======== SOURCE MATERIAL

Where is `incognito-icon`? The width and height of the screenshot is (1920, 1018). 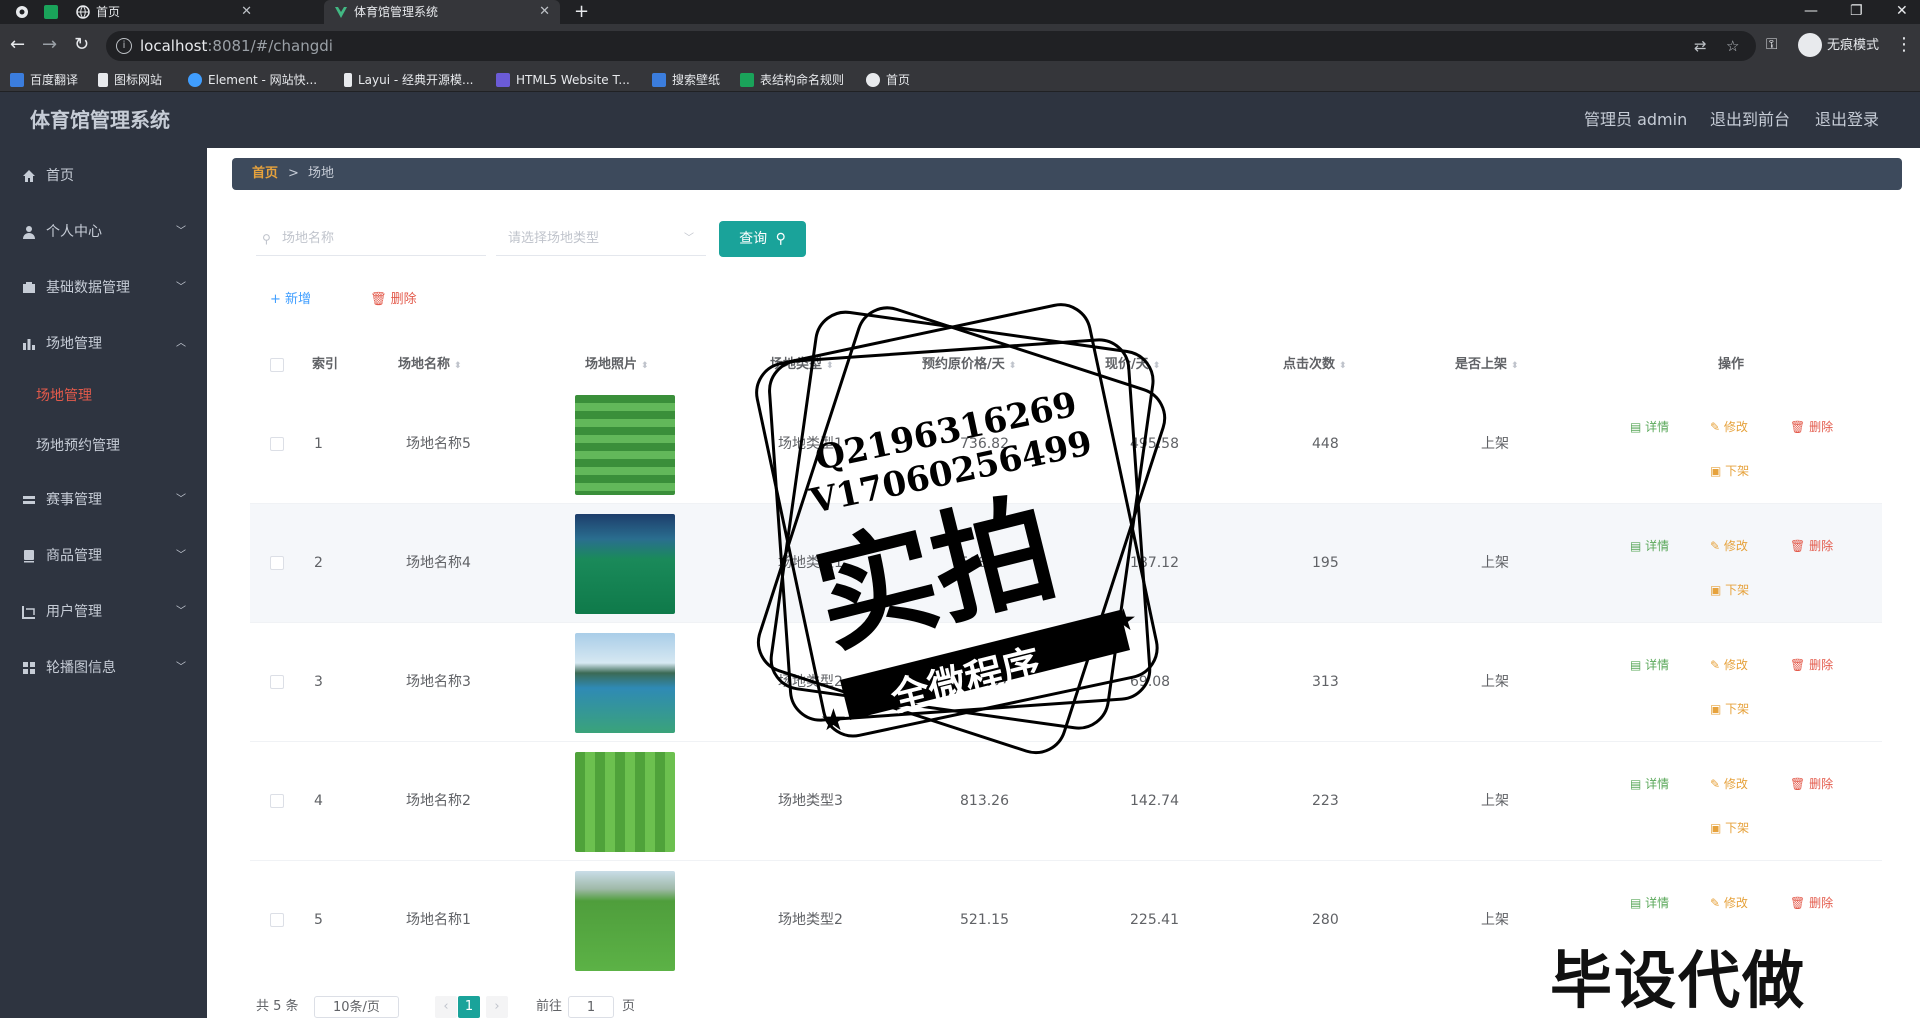
incognito-icon is located at coordinates (1810, 45).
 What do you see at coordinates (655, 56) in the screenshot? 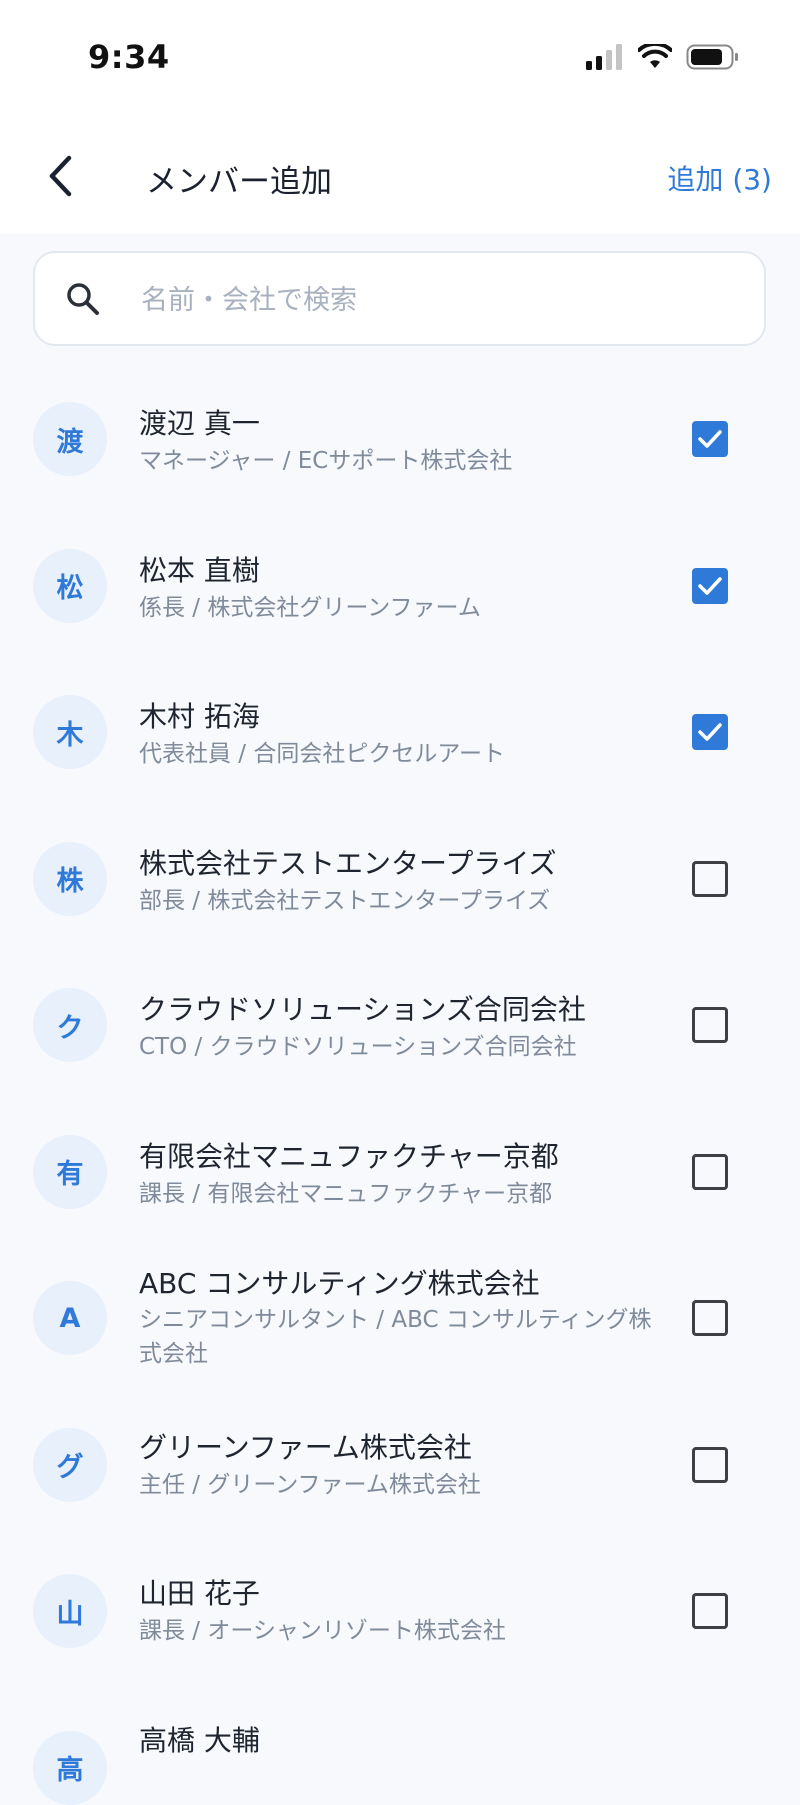
I see `wifi-icon` at bounding box center [655, 56].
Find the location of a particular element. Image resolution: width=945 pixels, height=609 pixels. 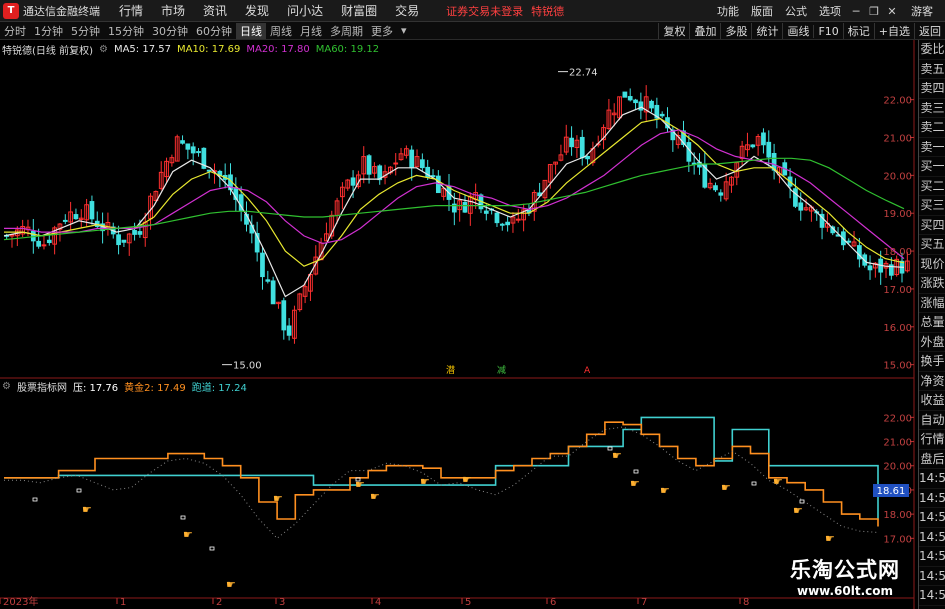

side-item-20: 行情 is located at coordinates (932, 440).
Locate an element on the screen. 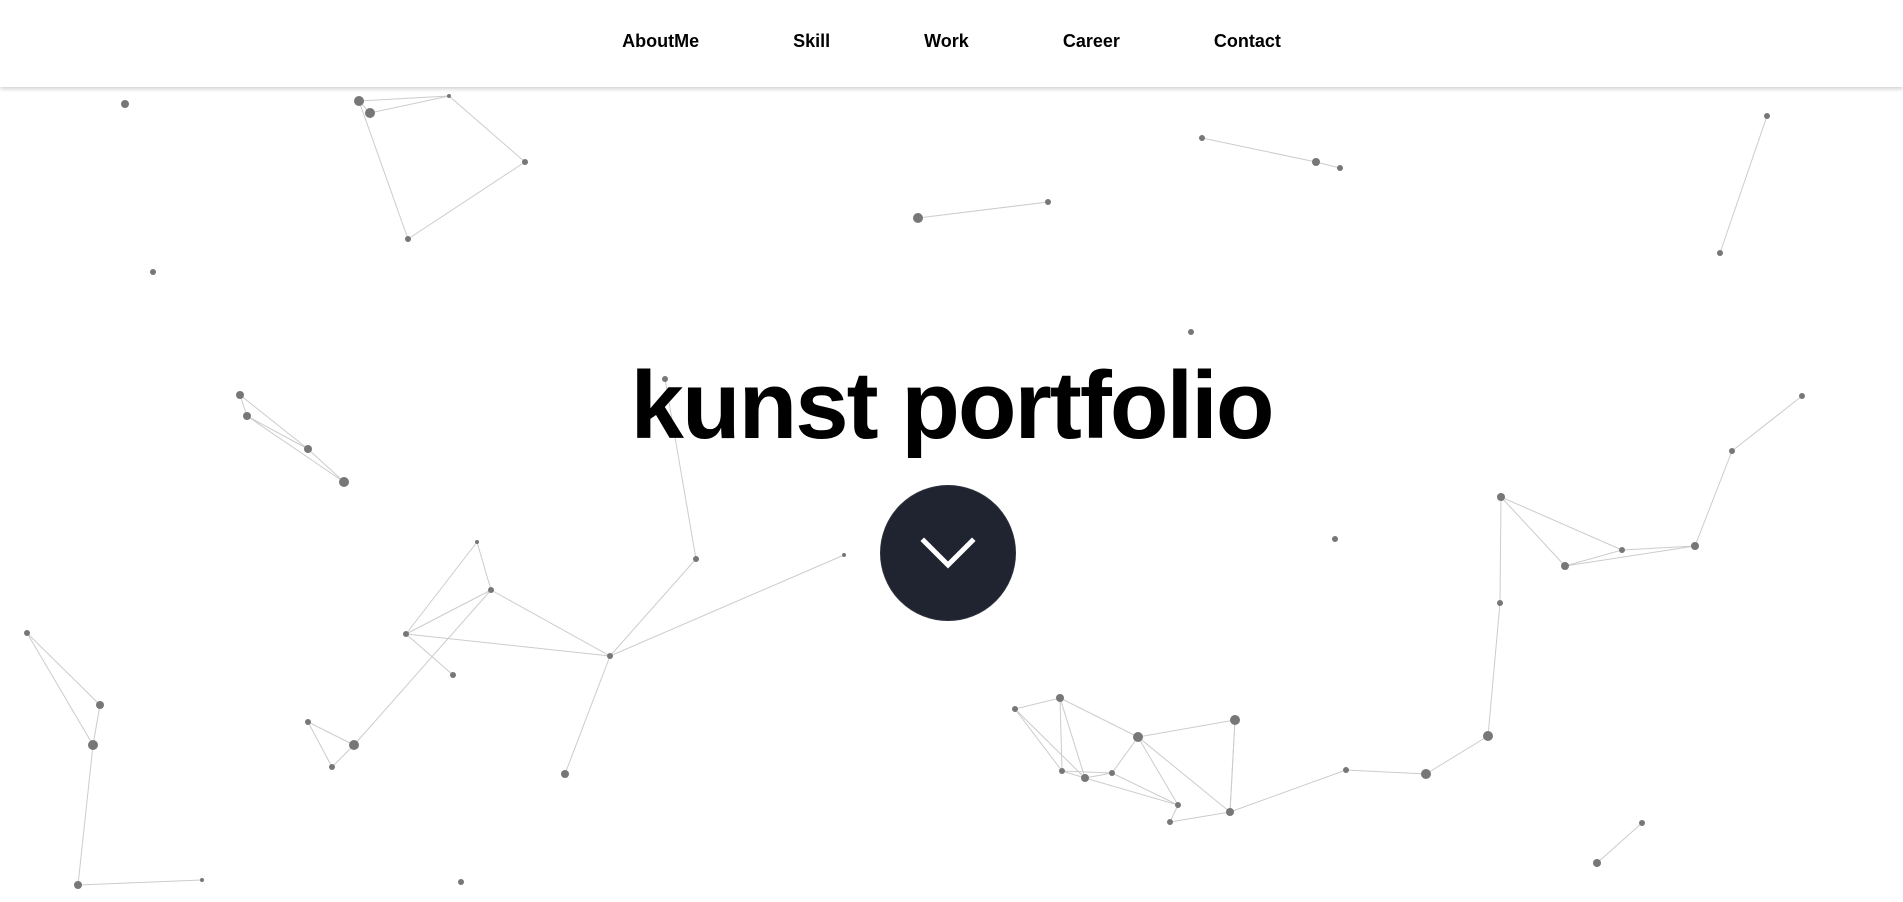 This screenshot has width=1903, height=902. nav-item-work: Work is located at coordinates (946, 42).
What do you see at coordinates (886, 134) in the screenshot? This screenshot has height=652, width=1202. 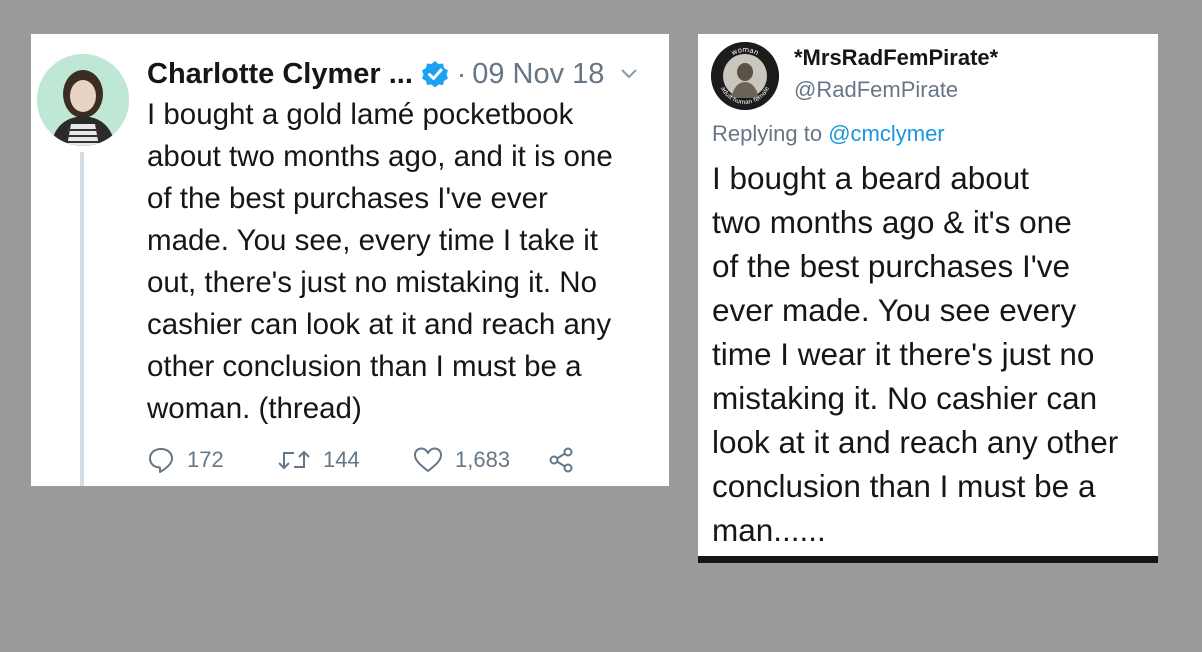 I see `mention-link: @cmclymer` at bounding box center [886, 134].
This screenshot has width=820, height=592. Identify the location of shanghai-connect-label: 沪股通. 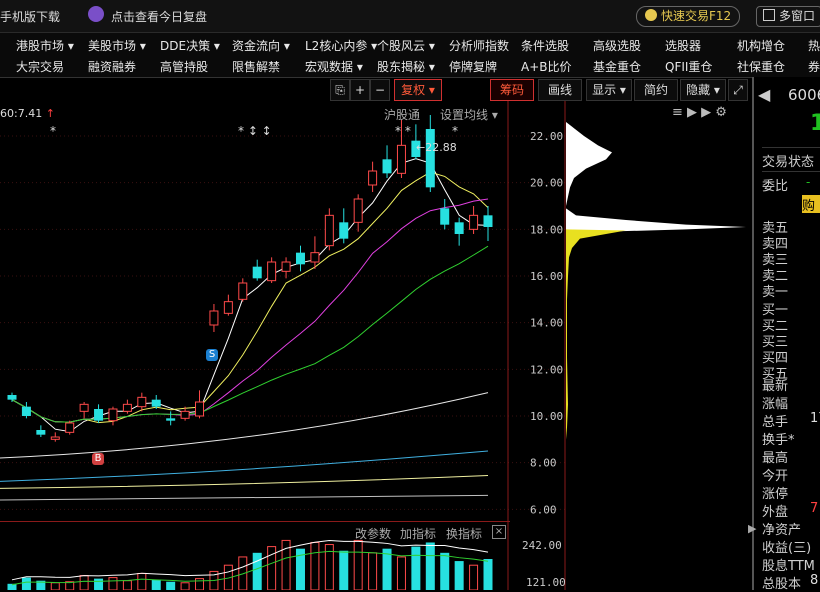
(402, 114).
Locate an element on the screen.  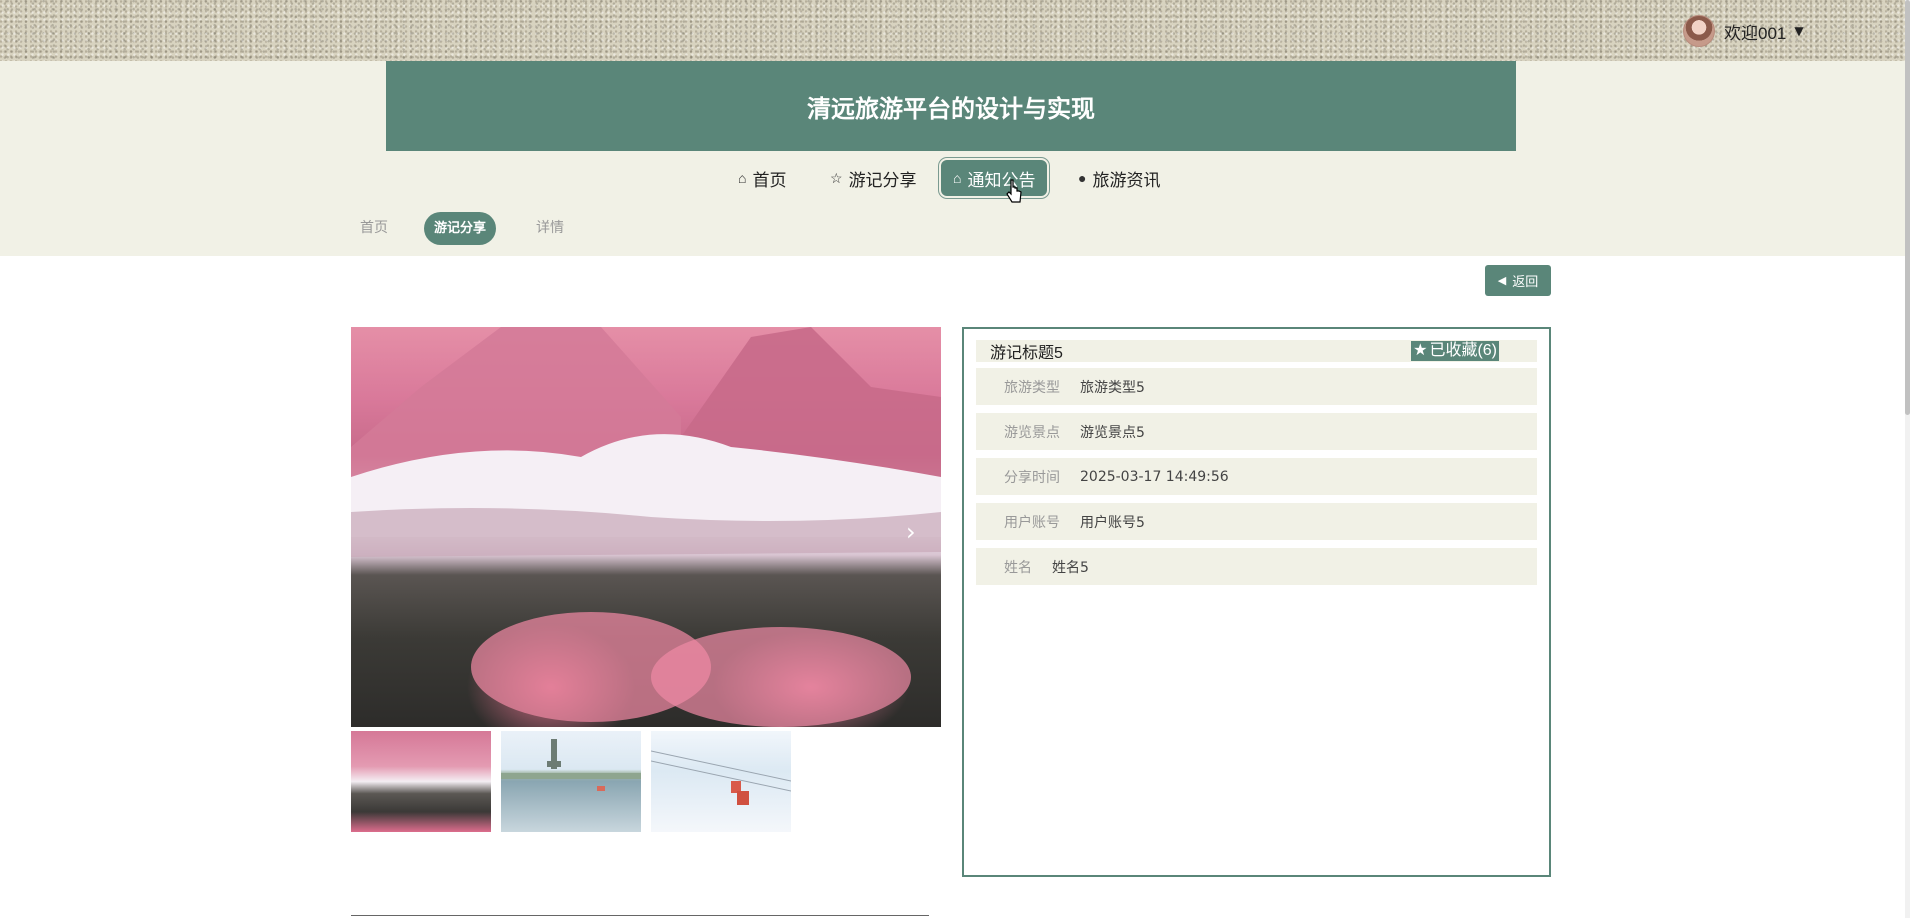
nav-item-announcements: ⌂ 通知公告 is located at coordinates (994, 178).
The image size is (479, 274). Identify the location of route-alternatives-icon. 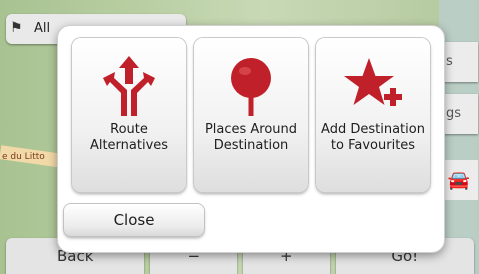
(129, 86).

================

## TASK DIRECTIONS:
Render the items from the line containing "This screenshot has width=820, height=592." through the end of the items as a two-column CSV with the headers "prompt" and "reply". Give one row per item, place each item's text and its answer in a single quoted field with line breaks replaced by spaces, and omit the pictures.

## TASK RESULT:
prompt,reply
"This screenshot has width=820, height=592. Identify the location of shanghai-connect-label: 沪股通.","(402, 114)."
"Locate an element on the screen.","nav-item-announcements: ⌂ 通知公告 is located at coordinates (994, 178)."
"The image size is (479, 274). Identify the location of route-alternatives-icon.","(129, 86)."